- [TESTO SELEZIONATO]:
•••••

Centrafrica. Saccheggi alle chiese: un appello alla cautela
“Sto camminando come al solito. Non abbiamo altri mezzi dopo che tutti gli autoveicoli
a disposizione della diocesi e dei missionari sono stati rubati” dice all’agenzia
Fides mons. Juan José Aguirre Muños, vescovo di Bangassou, nella Repubblica Centrafricana.
“Ci hanno rubato tutto: 28 automobili, 3 motociclette, tutti i medicinali della farmacia,
sono state saccheggiate la pediatria, la casa delle Suore francescane, quella dei
Padri Spiritani….l’elenco è lungo” afferma mons. Aguirre Muños, che però non demorde.
“Non ne facciamo un dramma perché non è la prima volta che ci accadono cose del genere.

•••••

- [CONSEGNA]: Estrai dal testo sui saccheggi alle chiese in Centrafrica il brano che comincia con le parole "Centrafrica. Saccheggi alle" e si ferma dopo le parole "però non demorde.", riportandolo parola per parola.

- [ESTRATTO DEL DATASET]:
•••••

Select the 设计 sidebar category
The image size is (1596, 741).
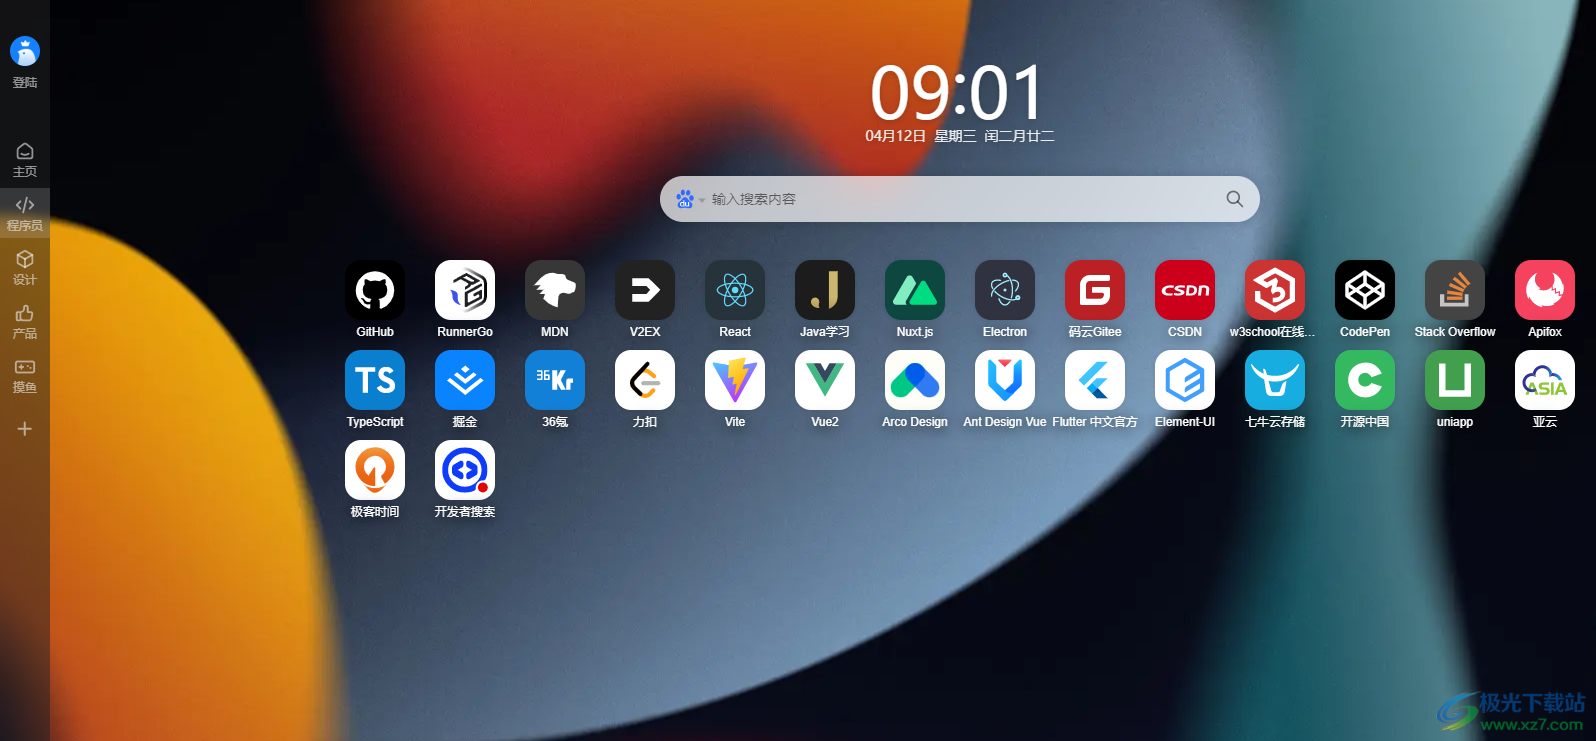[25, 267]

•••••

- [RISPOSTA]:
Centrafrica. Saccheggi alle chiese: un appello alla cautela
“Sto camminando come al solito. Non abbiamo altri mezzi dopo che tutti gli autoveicoli
a disposizione della diocesi e dei missionari sono stati rubati” dice all’agenzia
Fides mons. Juan José Aguirre Muños, vescovo di Bangassou, nella Repubblica Centrafricana.
“Ci hanno rubato tutto: 28 automobili, 3 motociclette, tutti i medicinali della farmacia,
sono state saccheggiate la pediatria, la casa delle Suore francescane, quella dei
Padri Spiritani….l’elenco è lungo” afferma mons. Aguirre Muños, che però non demorde.